Introduction: Angiogenesis is fundamental for tumour development and progression. Thus,
anti-angiogenic agents have been developed and are mainly vascular endothelial growth factor (VEGF)
pathway inhibitors. However, these agents commonly exhibit cardiac and renal toxicity, proteinuria and
hypertension (HT). In fact, with the use of anti-angiogenic agents a rapid dose-dependent increase of
blood pressure (BP) is observed. The possible mechanisms of VEGF inhibitors-induced HT include
systemic endothelial dysfunction, renal impairment as well as vascular micro- and macroangiopathy.
Furthermore, the simultaneous use of non-steroidal anti-inflammatory drugs (NSAIDs) and opioids in
these patients results in uncontrolled HT.

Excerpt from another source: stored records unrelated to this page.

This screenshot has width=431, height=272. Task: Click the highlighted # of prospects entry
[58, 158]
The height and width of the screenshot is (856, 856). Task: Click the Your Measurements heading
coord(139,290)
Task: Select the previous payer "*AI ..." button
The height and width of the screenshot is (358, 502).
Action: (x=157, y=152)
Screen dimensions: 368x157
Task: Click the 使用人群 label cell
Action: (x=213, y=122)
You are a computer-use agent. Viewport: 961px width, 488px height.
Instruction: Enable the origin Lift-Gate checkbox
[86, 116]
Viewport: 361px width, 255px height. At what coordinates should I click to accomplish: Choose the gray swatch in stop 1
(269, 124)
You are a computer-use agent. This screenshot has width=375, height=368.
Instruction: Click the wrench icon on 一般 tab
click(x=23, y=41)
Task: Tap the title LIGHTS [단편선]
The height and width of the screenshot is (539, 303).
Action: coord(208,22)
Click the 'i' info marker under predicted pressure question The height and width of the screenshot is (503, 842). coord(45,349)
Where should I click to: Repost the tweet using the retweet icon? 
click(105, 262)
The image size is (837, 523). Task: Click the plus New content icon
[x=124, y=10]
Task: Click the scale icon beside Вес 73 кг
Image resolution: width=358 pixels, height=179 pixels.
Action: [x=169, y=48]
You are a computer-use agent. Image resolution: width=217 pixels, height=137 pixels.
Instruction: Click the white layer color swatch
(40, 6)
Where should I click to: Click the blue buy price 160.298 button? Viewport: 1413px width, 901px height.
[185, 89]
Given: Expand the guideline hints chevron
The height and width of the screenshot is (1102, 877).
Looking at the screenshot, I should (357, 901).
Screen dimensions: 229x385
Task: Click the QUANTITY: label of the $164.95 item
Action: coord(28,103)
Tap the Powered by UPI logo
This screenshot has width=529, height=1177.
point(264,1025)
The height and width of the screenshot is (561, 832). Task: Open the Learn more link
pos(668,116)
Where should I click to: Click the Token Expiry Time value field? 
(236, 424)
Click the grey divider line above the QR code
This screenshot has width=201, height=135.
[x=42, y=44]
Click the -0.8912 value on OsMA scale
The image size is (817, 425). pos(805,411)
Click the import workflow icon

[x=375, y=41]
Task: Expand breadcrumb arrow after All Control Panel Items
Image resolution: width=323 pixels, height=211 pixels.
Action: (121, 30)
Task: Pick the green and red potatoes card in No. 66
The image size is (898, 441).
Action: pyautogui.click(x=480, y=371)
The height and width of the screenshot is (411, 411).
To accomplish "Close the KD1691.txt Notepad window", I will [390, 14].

Conclusion: Lifestyle changes are the cornerstone of antihypertensive treatment. No clear recommendations
for a specific antihypertensive agent can be made. In most cases antihypertensive management
needs to be individualized to each patient. Calcium channel blockers (CCBs) are considered as first line
option, while renin-angiotensin-aldosterone system (RAAS) blockers should be the agents of choice in
patients with proteinuria. Centrally acting antihypertensive agents and diuretics can also be used. Careful
monitoring is critical during therapy and BP should be assessed every week and before any new
cycle or infusion of anti-VEGF therapy. If BP remains uncontrolled anti-VEGF treatment discontinuation
should be considered. Withdrawal of anti-VEGF therapy needs also a re-evaluation of antihypertensive
therapy since BP will return to the prior baseline levels.